(THE PROBLEM) When you reach the line that holds "Open the 文件(F) menu in the app screenshot", start copying exactly and keep going through the final line of the data, leaving out pictures.

(EXERCISE INPUTS)
....

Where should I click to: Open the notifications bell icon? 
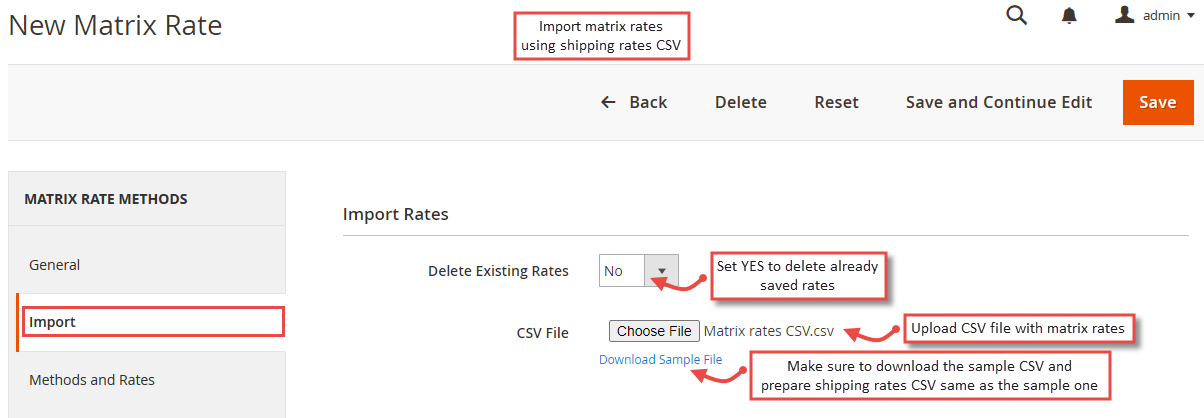pos(1070,15)
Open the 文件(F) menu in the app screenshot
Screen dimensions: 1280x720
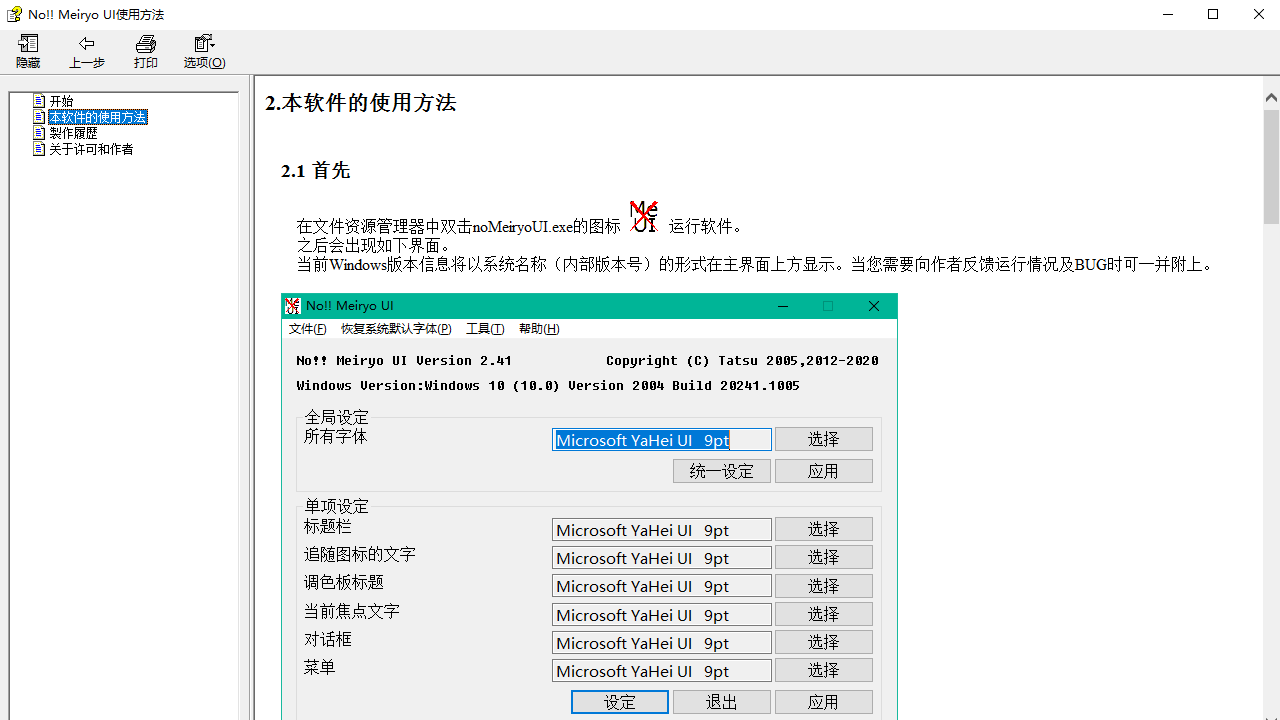(x=308, y=328)
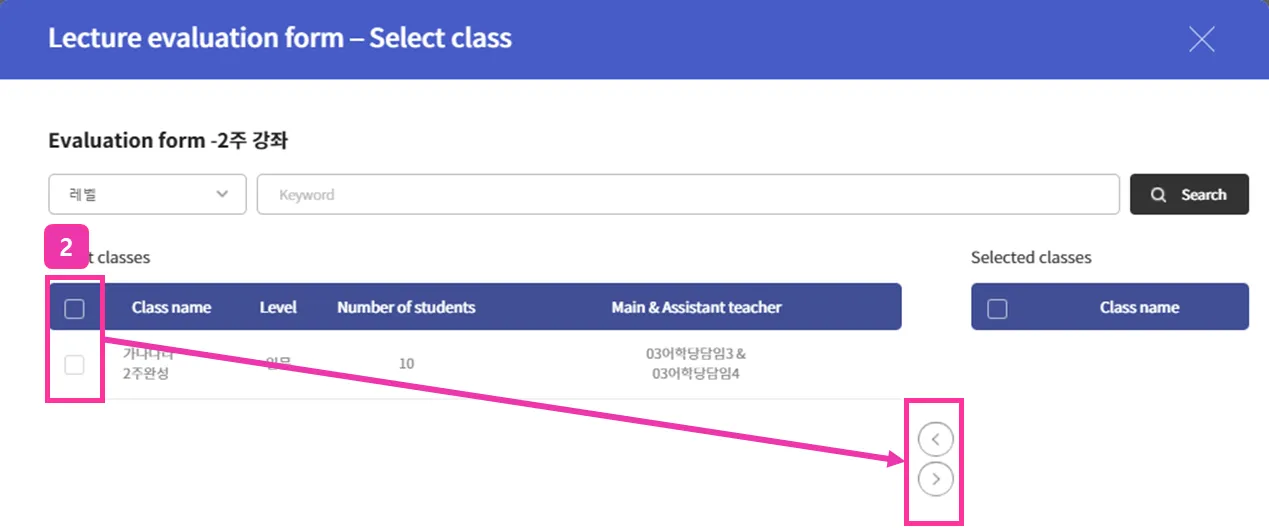Screen dimensions: 1269x530
Task: Click the left arrow to remove class
Action: 935,438
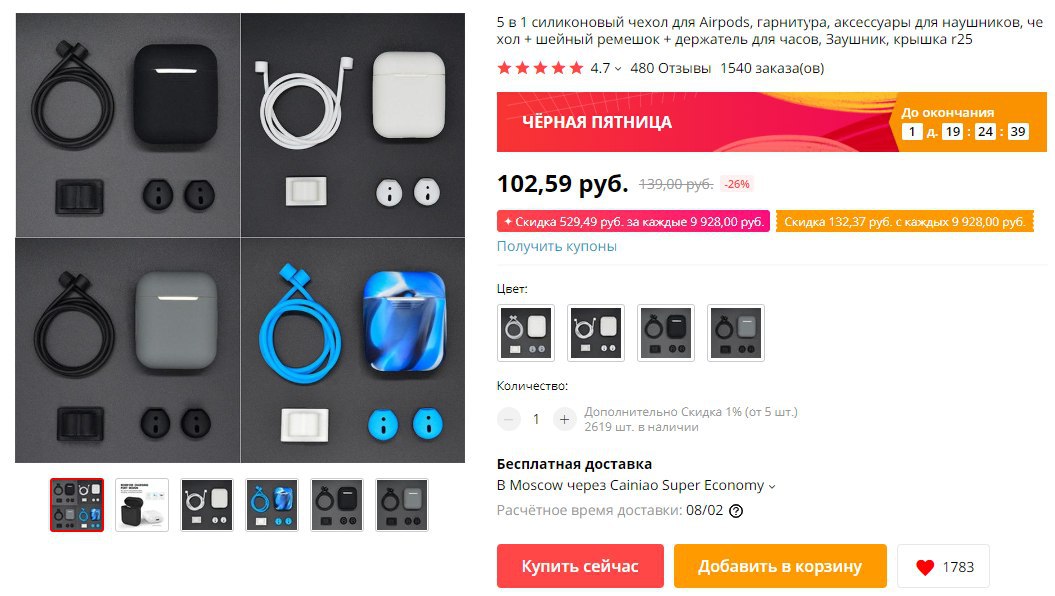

....

(OUTPUT OF THE EXERCISE)
Open the 文件(F) menu in the app screenshot
Screen dimensions: 1280x720
(x=308, y=328)
Screen dimensions: 1269x530
Task: Click the left arrow to remove class
Action: 935,438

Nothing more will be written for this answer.